The task:
The listing below needs to be copied in full, exactly.

Supplied entries:
>>>>>

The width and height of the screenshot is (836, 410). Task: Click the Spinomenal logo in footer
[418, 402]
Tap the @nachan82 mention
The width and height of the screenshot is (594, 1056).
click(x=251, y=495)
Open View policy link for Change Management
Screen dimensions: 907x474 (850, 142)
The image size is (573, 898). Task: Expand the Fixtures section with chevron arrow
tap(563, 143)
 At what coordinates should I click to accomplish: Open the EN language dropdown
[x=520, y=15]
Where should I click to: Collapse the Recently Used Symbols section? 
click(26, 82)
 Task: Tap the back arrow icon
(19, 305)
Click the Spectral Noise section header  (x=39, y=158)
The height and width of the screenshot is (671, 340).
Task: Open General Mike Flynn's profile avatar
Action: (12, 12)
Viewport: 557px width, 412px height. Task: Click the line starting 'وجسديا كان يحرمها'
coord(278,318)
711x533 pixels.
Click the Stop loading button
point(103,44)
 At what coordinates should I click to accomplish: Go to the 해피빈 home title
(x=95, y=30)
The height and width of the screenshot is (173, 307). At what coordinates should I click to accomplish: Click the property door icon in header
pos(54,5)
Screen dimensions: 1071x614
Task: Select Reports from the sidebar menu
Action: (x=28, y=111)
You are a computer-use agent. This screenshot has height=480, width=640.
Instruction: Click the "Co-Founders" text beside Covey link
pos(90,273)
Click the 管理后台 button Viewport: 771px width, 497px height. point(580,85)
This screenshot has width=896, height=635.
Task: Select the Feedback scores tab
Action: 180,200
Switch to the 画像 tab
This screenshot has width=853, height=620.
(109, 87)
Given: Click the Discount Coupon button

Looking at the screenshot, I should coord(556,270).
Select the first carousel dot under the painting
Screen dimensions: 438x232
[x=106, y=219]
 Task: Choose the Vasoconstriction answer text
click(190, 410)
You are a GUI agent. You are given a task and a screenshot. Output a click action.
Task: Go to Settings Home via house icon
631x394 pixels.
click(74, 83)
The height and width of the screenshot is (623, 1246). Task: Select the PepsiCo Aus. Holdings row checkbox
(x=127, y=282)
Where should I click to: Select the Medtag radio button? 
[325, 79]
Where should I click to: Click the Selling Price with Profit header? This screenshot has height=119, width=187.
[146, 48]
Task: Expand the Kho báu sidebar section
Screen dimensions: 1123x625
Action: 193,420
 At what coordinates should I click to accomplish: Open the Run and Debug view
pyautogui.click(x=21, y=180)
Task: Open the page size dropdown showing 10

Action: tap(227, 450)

<<<<<

Response for this exercise:
The width and height of the screenshot is (836, 410). Task: Click the Spinomenal logo in footer
[418, 402]
Tap the @nachan82 mention
The width and height of the screenshot is (594, 1056).
click(x=251, y=495)
Open View policy link for Change Management
Screen dimensions: 907x474 (850, 142)
The image size is (573, 898). Task: Expand the Fixtures section with chevron arrow
tap(563, 143)
 At what coordinates should I click to accomplish: Open the EN language dropdown
[x=520, y=15]
Where should I click to: Collapse the Recently Used Symbols section? 
click(26, 82)
 Task: Tap the back arrow icon
(19, 305)
Click the Spectral Noise section header  (x=39, y=158)
The height and width of the screenshot is (671, 340).
Task: Open General Mike Flynn's profile avatar
Action: (12, 12)
Viewport: 557px width, 412px height. Task: Click the line starting 'وجسديا كان يحرمها'
coord(278,318)
711x533 pixels.
Click the Stop loading button
point(103,44)
 At what coordinates should I click to accomplish: Go to the 해피빈 home title
(x=95, y=30)
The height and width of the screenshot is (173, 307). At what coordinates should I click to accomplish: Click the property door icon in header
pos(54,5)
Screen dimensions: 1071x614
Task: Select Reports from the sidebar menu
Action: (x=28, y=111)
You are a computer-use agent. This screenshot has height=480, width=640.
Instruction: Click the "Co-Founders" text beside Covey link
pos(90,273)
Click the 管理后台 button Viewport: 771px width, 497px height. point(580,85)
This screenshot has width=896, height=635.
Task: Select the Feedback scores tab
Action: 180,200
Switch to the 画像 tab
This screenshot has width=853, height=620.
(109, 87)
Given: Click the Discount Coupon button

Looking at the screenshot, I should coord(556,270).
Select the first carousel dot under the painting
Screen dimensions: 438x232
[x=106, y=219]
 Task: Choose the Vasoconstriction answer text
click(190, 410)
You are a GUI agent. You are given a task and a screenshot. Output a click action.
Task: Go to Settings Home via house icon
631x394 pixels.
click(74, 83)
The height and width of the screenshot is (623, 1246). Task: Select the PepsiCo Aus. Holdings row checkbox
(x=127, y=282)
Where should I click to: Select the Medtag radio button? 
[325, 79]
Where should I click to: Click the Selling Price with Profit header? This screenshot has height=119, width=187.
[146, 48]
Task: Expand the Kho báu sidebar section
Screen dimensions: 1123x625
Action: 193,420
 At what coordinates should I click to accomplish: Open the Run and Debug view
pyautogui.click(x=21, y=180)
Task: Open the page size dropdown showing 10

Action: tap(227, 450)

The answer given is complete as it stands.